In 1998, billions of tons of water-ice mixed with the soil were found in deep craters near the Moon’s poles. As one writer visualized it,
Comets raining from the sky left pockets of frozen water at the north and south poles of the moon, billions of tons more than previously believed, Los Alamos National Laboratory researchers have found.7
Later, thin traces of water were found at all lunar latitudes by three different spacecraft.8 Comets are a likely source, but this raises perplexing questions. Ice should evaporate from the Moon faster than comets currently deposit it, so why does so much ice remain? 9 Also, recently deposited ice has been discovered in permanently shadowed craters on Mercury,10 the closest planet to the Sun. Ice that near the Sun is even more difficult to explain. [See Figure 136.]
Figure 136: Cold Ice on Hottest Planet. Planet Mercury has an average surface temperature of 350°F ! However, layers of water ice, up to a few hundred meters thick, are permanently shielded from sunlight in craters (shown above in black) near Mercury’s poles.10 How strange. How did that water get there—and from where?
That ice could not have been on Mercury for millions of years. Meteoritic impacts would have scattered the ice into the Sun’s fiery glow or buried the ice with debris from those impacts. Nor could water have migrated into those craters from inside or on Mercury without becoming hot water vapor (or dissociated H, O, and OH) that would quickly escape into space.

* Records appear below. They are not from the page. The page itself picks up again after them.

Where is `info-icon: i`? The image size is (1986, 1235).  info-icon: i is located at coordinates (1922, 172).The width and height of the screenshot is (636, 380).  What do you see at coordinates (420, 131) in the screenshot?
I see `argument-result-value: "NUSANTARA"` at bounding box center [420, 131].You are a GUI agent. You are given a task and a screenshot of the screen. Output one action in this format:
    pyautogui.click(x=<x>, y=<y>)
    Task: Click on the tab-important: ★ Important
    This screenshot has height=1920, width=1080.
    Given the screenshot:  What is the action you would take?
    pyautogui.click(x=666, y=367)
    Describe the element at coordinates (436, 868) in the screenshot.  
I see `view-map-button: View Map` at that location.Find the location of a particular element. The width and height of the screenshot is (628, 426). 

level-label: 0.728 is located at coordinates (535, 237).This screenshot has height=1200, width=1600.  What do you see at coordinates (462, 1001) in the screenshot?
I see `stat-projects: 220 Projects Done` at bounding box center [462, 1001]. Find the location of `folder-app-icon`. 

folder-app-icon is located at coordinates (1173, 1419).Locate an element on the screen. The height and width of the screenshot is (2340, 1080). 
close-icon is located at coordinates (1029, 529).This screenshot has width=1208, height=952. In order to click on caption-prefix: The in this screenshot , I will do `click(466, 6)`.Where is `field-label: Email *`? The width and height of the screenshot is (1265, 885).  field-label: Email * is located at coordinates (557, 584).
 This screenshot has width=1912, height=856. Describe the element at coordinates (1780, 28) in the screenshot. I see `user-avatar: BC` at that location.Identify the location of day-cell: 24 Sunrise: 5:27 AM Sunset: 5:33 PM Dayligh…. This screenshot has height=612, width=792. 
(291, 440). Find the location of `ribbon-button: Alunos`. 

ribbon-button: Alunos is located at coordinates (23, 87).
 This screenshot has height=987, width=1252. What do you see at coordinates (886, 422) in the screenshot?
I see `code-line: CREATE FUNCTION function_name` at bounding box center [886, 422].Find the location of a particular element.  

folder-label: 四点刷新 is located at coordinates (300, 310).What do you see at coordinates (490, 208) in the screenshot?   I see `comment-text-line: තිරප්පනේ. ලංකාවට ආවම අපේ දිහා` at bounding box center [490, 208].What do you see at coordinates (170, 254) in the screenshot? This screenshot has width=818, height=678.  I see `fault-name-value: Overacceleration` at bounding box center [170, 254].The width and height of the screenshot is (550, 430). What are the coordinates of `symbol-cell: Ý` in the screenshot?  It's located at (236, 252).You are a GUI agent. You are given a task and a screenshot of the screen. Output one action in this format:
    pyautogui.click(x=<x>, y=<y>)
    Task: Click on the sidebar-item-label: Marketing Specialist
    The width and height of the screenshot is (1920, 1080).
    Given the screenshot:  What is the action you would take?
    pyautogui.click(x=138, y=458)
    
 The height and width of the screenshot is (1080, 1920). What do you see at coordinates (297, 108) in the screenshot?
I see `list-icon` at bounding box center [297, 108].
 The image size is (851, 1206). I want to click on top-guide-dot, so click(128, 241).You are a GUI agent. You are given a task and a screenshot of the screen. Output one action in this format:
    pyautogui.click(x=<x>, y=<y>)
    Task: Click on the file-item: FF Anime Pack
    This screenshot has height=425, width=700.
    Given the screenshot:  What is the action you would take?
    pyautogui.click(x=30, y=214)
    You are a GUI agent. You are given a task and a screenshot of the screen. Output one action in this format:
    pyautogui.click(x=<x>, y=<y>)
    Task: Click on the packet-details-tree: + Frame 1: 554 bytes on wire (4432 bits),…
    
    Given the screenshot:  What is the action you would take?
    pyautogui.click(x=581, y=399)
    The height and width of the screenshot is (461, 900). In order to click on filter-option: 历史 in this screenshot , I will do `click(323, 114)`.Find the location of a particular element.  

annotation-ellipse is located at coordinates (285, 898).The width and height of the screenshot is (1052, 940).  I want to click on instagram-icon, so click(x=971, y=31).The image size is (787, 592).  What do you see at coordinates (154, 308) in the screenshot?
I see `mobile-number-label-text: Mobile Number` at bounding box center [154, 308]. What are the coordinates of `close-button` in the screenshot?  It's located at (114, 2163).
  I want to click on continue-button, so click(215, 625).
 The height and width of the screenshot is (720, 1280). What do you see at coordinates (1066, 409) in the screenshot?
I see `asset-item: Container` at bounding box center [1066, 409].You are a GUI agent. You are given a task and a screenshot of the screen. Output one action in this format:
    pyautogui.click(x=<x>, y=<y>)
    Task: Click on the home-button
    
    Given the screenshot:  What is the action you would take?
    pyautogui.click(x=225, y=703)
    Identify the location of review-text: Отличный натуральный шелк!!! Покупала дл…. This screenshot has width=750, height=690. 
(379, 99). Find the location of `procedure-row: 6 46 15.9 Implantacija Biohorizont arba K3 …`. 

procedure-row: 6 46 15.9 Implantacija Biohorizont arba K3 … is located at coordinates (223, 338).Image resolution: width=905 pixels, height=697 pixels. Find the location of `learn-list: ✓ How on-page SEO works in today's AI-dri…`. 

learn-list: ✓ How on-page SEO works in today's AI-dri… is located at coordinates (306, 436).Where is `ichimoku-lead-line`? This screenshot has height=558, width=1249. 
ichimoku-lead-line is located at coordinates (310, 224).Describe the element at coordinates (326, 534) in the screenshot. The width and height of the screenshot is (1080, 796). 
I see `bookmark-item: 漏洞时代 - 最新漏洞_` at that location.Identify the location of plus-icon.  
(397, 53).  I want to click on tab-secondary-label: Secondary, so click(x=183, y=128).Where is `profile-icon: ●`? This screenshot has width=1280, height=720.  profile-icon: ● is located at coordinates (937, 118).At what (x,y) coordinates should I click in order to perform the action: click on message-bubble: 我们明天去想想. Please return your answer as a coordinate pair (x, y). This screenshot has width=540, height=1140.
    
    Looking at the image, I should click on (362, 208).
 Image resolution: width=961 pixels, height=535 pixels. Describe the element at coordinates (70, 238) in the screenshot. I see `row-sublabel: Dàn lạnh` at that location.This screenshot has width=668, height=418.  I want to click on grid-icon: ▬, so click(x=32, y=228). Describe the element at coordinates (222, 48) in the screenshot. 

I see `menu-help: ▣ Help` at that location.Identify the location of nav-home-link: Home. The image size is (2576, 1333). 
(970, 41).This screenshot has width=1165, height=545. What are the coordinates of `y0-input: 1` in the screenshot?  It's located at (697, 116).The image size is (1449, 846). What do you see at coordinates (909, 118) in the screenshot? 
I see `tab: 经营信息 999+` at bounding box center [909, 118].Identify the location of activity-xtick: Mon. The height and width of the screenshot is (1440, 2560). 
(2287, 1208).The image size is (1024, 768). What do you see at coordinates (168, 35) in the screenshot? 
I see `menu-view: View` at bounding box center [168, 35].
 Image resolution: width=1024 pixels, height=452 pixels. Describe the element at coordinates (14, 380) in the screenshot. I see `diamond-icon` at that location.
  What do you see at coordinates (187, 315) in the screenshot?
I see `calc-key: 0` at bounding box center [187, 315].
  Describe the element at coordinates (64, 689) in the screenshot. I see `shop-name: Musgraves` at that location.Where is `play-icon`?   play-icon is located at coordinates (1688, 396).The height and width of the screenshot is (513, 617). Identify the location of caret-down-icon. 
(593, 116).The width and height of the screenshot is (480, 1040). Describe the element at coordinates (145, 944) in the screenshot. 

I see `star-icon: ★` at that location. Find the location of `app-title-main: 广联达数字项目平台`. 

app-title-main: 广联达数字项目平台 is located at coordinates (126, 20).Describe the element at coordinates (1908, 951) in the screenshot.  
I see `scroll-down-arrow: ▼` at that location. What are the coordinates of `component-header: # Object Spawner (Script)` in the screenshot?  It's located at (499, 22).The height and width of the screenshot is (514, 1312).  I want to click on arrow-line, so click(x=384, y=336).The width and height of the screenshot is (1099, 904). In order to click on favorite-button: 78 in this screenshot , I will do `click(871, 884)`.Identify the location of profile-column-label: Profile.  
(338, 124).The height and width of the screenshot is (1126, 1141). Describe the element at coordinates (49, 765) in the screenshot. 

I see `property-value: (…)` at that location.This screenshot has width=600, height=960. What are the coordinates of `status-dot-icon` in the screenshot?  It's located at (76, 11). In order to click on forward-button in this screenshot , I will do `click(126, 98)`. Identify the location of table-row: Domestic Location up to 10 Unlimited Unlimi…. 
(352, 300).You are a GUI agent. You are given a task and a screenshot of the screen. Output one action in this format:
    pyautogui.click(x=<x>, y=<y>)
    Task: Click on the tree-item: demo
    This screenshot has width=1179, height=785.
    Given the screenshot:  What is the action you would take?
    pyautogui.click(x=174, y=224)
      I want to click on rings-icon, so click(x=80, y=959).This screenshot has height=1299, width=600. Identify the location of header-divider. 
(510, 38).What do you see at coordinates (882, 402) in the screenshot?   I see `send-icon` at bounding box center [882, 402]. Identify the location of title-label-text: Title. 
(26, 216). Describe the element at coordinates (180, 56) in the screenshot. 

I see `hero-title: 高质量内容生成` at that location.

Where did the water come from? Comets and asteroids, which contain vast amounts of water, are not hitting Mercury frequently today, but they may have rapidly bombarded Mercury in the relatively recent past. Obviously, Mercury’s water came from some place with considerable water. Could it have been Earth, “the water planet”?
Comets are rapidly disappearing. Some of their mass is “burned off” each time they pass near the Sun, and they frequently collide with planets, moons, and the Sun. Comets passing near large planets often are torn apart by gravitational effects or receive gravity boosts that fling them, like slingshots, out of the solar system forever. Because we have seen so many comets die, we naturally wonder, “How were they born?”
Textbooks and the media confidently explain, in vague terms, how comets began. Although comet experts worldwide know those explanations lack details and are riddled with scientific problems, most experts view the problems, which few others appreciate, as “future research projects.”
To learn the probable origin of comets, we should:
Figure 137: Nucleus of Halley’s Comet. When this most famous of all comets last swung by the Sun in 1986, five spacecraft approached it. From a distance of a few hundred miles, Giotto, a European Space Agency spacecraft, took six pictures of Halley’s black, 9 x 5 x 5 mile, potato-shaped nucleus. This first composite picture of a comet’s nucleus showed 12–15 jets venting gas at up to 30 tons per second. (Venting and tail formation occur only when a comet is near the Sun.) The gas moved away from the nucleus at almost a mile per second to become part of the comet’s head and tail. Seconds after these pictures were taken, Giotto slammed into the gas, destroying the spacecraft’s cameras.
a. Understand these problems. (This will require learning how gravity moves things in space, often in surprising ways.)
b. Learn a few technical terms related to comets, their orbits, and their composition.
c. Understand and test the seven major theories for comet origins.
Only then will we be equipped to decide which theory best explains the origin of comets.